= Multan Heavy Water Production Facility =

The Heavy Water Production Facility in Multan is a heavy water production site located in Multan, Punjab, Pakistan. The plant, owned by the Pakistan Atomic Energy Commission, has a nominal capacity of producing 13 MT of heavy water per year.

The federal Government of Pakistan has not published any reports about the facility but its existence is known through literary investigations.

==Historical background==

Planning of constructing a heavy water facility began in 1958 when Pakistan Atomic Energy Commission (PAEC) made a proposal to Pakistan Industrial Development Corporation (PIDC) for funding support– it was deferred due to Ministry of Finance (MoF) and PIDC had prioritizing the hydropower over nuclear power. Initially, this plant would use by-product from a nearby fertilizer plant and would produce 50 kg of heavy water per day. Eventually, the PAEC built the plant on its own and secured funding from the Pak Arab Fertilizer– a private sector limited company. This plant was to be used for energy production using nuclear power in addition to understand more advanced science involving the properties of water.

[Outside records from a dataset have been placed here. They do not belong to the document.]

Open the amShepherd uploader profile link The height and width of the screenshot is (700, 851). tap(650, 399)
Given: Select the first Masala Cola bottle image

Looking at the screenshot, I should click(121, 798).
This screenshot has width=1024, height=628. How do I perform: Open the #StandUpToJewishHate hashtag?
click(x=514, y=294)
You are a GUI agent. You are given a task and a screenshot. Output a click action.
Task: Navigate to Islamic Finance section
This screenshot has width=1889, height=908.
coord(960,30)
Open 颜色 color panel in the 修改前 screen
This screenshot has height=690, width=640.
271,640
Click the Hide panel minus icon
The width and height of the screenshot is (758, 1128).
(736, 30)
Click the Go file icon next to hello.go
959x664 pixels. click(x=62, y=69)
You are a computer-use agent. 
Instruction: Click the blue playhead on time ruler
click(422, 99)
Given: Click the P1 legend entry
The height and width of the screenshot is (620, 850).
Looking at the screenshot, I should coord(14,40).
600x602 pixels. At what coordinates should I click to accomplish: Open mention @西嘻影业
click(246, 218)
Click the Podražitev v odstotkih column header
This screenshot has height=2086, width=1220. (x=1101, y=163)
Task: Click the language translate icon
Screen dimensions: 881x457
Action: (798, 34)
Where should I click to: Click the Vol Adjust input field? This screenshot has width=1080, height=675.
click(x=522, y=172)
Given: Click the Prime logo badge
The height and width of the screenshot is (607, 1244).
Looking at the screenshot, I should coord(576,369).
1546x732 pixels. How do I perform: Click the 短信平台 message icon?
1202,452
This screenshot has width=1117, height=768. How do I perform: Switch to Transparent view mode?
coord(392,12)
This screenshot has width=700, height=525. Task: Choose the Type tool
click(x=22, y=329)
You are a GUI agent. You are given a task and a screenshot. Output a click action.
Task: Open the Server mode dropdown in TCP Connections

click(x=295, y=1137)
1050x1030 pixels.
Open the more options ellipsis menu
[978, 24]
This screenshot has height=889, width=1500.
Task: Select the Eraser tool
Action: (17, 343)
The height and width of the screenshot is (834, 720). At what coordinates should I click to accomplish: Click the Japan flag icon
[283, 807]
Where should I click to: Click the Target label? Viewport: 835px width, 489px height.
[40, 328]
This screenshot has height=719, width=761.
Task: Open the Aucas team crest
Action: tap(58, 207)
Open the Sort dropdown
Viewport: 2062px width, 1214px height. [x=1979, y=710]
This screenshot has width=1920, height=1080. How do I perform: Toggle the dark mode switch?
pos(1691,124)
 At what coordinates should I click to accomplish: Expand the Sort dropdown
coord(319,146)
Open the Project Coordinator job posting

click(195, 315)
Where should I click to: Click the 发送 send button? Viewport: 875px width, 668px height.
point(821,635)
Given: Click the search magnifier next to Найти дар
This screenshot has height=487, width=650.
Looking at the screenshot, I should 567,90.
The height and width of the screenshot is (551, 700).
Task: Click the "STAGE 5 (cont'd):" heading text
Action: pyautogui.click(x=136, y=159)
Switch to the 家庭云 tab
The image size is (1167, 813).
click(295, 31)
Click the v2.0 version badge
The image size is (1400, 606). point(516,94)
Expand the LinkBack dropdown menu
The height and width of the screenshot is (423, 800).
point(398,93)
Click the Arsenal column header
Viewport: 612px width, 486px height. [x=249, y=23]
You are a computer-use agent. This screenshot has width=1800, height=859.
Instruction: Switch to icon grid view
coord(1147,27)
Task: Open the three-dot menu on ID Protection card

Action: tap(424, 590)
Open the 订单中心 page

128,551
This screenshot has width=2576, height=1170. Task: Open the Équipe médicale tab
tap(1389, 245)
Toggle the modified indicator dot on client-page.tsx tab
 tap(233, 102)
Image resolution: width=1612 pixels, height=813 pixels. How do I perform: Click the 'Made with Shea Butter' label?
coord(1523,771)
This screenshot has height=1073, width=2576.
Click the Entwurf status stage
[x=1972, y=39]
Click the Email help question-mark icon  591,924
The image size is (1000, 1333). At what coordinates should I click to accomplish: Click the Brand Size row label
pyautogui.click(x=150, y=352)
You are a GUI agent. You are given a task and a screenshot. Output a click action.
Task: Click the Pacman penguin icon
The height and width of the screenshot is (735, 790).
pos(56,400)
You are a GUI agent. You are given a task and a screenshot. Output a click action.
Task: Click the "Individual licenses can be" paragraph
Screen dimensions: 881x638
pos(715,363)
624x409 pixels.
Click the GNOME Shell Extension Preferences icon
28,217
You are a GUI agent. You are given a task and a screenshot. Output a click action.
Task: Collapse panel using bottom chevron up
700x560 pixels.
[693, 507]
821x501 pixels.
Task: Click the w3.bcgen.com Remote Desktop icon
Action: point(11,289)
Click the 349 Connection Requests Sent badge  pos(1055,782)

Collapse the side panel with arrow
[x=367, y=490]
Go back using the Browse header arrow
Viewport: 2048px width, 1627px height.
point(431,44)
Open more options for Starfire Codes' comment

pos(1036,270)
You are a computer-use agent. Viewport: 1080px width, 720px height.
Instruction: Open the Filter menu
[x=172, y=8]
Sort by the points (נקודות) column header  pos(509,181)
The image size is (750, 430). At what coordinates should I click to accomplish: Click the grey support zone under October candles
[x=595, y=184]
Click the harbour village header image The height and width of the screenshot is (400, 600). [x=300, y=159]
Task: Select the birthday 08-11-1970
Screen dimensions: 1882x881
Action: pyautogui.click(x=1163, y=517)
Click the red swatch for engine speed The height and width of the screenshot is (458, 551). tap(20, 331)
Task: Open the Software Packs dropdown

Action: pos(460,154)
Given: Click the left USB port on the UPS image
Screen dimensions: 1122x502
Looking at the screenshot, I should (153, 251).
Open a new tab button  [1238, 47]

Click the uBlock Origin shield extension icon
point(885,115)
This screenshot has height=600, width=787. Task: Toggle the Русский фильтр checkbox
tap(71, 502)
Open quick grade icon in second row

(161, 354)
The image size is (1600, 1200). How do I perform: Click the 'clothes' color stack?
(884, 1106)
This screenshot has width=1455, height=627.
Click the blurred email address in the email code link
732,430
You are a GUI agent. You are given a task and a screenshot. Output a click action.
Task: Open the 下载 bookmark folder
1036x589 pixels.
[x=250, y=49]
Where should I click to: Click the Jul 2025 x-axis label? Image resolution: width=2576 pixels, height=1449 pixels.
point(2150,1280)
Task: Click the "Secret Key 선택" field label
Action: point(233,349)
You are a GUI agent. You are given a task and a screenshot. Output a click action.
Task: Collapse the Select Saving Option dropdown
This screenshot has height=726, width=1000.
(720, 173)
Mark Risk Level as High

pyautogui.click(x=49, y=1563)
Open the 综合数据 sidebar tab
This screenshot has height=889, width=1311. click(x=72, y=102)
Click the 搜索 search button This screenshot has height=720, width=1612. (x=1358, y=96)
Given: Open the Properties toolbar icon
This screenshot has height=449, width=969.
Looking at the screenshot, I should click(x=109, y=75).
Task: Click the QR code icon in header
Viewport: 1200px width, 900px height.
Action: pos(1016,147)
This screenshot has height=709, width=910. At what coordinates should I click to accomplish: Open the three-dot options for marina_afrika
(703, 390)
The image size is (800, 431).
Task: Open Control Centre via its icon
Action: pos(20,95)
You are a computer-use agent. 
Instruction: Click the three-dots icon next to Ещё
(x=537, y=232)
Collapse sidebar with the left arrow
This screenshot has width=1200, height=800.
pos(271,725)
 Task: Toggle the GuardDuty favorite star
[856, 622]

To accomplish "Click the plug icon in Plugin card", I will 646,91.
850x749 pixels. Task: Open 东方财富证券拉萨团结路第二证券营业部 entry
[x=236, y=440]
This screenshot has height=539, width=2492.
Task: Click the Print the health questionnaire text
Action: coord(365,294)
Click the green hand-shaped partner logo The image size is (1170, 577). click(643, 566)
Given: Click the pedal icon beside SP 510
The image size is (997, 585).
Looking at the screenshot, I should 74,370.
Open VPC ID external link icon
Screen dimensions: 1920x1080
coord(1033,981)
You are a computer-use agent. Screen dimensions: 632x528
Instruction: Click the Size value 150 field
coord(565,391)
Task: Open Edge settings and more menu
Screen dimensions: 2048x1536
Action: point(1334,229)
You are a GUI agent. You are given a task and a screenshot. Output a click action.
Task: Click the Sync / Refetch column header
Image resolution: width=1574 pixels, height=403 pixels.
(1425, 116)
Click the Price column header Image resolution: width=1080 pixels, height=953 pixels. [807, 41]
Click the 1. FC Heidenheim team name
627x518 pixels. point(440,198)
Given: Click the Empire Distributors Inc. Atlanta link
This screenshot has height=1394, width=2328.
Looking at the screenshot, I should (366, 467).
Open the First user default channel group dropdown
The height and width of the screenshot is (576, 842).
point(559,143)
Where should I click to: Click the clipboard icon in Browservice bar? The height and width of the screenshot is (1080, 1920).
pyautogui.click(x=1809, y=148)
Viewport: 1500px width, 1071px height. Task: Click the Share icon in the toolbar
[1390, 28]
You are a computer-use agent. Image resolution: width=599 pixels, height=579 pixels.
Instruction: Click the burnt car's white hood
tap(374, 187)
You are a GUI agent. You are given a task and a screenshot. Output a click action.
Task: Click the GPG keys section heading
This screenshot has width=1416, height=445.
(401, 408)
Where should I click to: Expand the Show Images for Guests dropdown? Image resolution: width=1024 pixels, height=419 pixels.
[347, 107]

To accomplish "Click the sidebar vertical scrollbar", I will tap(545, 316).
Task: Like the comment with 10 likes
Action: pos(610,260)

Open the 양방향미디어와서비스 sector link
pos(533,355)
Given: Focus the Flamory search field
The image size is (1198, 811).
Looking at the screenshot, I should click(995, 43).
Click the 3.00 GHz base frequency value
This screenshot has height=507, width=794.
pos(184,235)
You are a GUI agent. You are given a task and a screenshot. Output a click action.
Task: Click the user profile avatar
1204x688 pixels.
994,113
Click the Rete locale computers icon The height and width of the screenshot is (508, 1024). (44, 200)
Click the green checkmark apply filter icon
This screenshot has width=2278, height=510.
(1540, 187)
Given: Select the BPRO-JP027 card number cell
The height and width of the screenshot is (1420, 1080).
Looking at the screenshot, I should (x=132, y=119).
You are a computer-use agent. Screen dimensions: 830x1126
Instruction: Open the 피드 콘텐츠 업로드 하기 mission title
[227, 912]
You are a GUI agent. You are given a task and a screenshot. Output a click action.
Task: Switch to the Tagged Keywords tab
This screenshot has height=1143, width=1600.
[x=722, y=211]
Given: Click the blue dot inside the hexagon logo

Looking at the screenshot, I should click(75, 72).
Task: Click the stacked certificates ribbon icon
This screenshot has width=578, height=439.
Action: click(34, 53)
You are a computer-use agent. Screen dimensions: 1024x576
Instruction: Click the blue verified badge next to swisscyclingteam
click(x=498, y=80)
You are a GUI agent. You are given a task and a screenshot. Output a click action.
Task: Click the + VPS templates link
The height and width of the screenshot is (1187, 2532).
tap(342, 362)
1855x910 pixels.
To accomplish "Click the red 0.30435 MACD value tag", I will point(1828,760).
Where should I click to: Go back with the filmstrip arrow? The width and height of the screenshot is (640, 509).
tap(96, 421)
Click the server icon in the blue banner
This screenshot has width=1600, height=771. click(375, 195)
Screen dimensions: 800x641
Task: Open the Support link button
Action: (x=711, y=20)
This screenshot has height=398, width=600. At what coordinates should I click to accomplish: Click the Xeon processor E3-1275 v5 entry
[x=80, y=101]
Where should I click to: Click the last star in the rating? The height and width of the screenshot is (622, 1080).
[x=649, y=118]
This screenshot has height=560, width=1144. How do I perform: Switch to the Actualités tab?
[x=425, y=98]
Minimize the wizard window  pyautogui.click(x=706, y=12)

The Deuterium oxide (or heavy water) is important for plutonium production since it is often used moderator in reactor that uses natural uranium. The heavy water molecule consists of one oxygen atom and two deuterium atoms– an isotope of hydrogen having an extra neutron in its nucleus. Though it occurs naturally, but it extremely rare, accounting only one in three thousand water molecules. The heavy water allows natural uranium to be used in reactor cores as opposed to enriched uranium which is expensive, time consuming and difficult to do. However, the isotope separation of water requires large facilities, finances, and technical support.

The PAEC discussed the plant with Germany, France, and Canada with proposing this facility under regular IAEA inspection– all had ejected from the proposal in 1974. Eventually, Belgium was a more willing partner that helped Pakistan constructing the plant but this facility cannot produce the heavy water requires to produce the weapon-grade plutonium and it is only used for its original mission envisioned in 1958. The Multan Heavy Water Production Facility is not subject to IAEA inspection but its secure operations and security is professed by the Government of Pakistan through its federal oversight agencies.

== Fertilizer plant ==

Inside the Multan Heavy Water Production Facility, the Pak Arab Fertilizer (pvt) Ltd. operates a fertilizer factory with an annual output capacity of between 140,000 and 117,000 tons of ammonium nitrate, while a smaller fertilizer plant has an annual output capacity of 43,000 tons of urea.